87 points by gerikson


miah

I've had this feeling since Kubernetes came out. I'm over tech. I'm learning a new career and slowly making the transition into art. I know it won't pay the same but the work is so much more fulfilling.

mitchellh

The core argument here of its okay to wait for a technology to mature is totally fine.

I think there is a quite a bit of appealing to extremes or reductio ad absurdum points, and I couldn't tell if that's purely frustration slipping through or if there is a joke being made at the people who sound like this but pro-AI. Not important though, just amusing and wasn't sure what to think of that.

The one argument I don't fully understand is "Some early investors made money - but an equal and opposite number lost money." (And the other examples e.g. HTML vs Flash) So what’s the intended takeaway here? That because there’s downside, it’s better not to participate at all? Opting out is still a choice within the same system since that system is [for better or worse] most of the western capitalist societies. By waiting you’re effectively taking a position on timing and risk, e.g. you come in later when its more mature and take less risk but yield less returns because of it. Again, nothing wrong with that at all, people do this every day, I'm just struggling to understand this point within the broader arguments here.

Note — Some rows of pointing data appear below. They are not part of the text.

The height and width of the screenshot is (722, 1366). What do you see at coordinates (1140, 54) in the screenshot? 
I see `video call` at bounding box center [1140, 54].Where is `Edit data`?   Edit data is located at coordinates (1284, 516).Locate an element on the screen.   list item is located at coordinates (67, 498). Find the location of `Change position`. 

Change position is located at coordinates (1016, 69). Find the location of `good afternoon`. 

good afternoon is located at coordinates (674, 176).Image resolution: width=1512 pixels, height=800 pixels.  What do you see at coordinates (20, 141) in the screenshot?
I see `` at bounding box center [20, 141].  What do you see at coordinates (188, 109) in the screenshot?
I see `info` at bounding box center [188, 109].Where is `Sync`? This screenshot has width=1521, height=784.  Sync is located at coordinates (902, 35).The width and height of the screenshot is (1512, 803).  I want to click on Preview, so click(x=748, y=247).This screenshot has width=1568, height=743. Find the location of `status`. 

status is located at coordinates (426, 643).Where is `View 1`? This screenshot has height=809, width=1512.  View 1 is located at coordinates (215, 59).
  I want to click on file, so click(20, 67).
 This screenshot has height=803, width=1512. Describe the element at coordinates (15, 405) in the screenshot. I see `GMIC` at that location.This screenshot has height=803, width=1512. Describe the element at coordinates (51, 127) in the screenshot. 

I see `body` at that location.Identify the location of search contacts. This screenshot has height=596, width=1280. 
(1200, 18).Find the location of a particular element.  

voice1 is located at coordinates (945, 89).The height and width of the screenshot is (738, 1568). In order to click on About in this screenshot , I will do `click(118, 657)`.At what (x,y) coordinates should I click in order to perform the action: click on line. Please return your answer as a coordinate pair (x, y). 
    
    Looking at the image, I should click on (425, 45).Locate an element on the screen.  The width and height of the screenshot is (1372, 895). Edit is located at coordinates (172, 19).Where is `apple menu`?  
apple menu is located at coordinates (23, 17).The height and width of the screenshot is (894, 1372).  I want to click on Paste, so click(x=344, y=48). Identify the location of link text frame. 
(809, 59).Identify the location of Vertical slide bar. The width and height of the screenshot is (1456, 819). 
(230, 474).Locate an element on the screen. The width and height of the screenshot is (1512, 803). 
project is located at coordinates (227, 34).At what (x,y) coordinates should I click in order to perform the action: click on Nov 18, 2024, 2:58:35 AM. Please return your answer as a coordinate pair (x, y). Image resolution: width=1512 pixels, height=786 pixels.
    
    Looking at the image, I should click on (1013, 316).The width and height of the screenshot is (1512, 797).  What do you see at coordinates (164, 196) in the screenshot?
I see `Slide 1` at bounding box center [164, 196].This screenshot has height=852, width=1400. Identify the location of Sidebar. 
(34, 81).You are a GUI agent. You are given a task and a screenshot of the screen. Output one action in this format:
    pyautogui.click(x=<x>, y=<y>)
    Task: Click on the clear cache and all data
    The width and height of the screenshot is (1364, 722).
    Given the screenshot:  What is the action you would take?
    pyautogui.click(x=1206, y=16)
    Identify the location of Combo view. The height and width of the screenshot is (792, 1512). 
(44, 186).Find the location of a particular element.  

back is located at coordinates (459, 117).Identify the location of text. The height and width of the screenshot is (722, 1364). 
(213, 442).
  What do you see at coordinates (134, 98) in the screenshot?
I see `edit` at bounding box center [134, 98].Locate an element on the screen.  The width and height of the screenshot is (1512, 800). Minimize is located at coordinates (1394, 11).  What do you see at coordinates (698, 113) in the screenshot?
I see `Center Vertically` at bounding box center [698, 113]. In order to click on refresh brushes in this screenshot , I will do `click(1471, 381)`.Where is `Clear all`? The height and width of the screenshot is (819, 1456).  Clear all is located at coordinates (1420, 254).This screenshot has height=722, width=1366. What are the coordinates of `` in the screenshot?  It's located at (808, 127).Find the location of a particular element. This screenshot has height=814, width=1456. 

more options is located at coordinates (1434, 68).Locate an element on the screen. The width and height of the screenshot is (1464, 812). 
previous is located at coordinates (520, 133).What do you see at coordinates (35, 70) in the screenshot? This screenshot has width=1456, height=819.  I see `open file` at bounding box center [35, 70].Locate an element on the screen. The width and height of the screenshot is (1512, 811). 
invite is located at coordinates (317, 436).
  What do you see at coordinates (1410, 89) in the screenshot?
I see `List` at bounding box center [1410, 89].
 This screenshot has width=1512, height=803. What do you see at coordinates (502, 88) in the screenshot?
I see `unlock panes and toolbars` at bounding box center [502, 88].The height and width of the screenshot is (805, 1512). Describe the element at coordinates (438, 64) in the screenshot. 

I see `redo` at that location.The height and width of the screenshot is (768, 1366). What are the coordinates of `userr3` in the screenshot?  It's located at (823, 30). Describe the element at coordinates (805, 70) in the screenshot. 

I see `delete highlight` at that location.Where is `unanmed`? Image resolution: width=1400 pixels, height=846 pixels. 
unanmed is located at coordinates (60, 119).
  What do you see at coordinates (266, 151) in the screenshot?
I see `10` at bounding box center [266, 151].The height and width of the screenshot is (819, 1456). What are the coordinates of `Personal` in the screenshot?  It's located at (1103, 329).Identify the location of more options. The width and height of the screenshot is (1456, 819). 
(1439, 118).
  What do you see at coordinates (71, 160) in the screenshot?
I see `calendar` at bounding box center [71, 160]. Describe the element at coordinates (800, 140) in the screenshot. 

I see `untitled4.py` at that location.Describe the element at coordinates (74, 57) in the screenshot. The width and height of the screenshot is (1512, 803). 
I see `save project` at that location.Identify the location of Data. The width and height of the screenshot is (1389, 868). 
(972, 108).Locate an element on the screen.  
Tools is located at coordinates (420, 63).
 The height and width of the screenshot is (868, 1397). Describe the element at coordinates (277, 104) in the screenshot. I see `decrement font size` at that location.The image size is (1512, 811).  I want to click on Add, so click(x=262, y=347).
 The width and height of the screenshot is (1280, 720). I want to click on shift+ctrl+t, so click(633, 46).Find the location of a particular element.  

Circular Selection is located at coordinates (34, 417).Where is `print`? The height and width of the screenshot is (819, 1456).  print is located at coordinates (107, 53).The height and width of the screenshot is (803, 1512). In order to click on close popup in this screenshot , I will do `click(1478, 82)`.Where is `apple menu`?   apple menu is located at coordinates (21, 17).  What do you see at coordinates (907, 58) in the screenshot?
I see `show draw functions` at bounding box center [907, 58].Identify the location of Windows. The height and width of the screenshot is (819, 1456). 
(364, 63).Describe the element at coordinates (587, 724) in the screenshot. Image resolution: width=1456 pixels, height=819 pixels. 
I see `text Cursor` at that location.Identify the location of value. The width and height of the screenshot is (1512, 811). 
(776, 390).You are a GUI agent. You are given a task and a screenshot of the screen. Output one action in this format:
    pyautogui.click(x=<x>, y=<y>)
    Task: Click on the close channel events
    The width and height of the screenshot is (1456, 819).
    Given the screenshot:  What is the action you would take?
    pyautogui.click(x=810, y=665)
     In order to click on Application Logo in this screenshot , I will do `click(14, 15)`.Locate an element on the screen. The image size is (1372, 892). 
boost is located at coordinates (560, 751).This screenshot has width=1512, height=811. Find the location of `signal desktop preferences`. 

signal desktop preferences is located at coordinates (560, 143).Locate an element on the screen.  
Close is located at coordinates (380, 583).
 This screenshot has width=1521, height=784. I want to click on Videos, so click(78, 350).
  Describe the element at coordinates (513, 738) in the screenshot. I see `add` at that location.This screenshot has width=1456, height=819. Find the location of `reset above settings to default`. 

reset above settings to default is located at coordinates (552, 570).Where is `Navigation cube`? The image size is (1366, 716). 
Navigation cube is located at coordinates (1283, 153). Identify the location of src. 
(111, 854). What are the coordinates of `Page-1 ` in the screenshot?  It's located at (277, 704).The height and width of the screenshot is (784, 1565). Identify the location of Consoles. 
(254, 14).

(Fwiw, I skipped cryptocurrencies completely. I dabbled with it in 2012ish like a lot of other tech people. I didn't find any technical value and still don't and regret nothing about avoiding it. I have friends who made astronomical sums of money from it, good and happy for them. Point being, I'm not on every bandwagon. :) But as a disclaimer I do see value in AI! Not trying to defend it here though, because I'm not someone who tries to push it on people who don't want it. I don't care what people choose. Edit: also totally skipped VR/Metaverse stuff. I dabbled and came to the same conclusion as crypto, mostly.)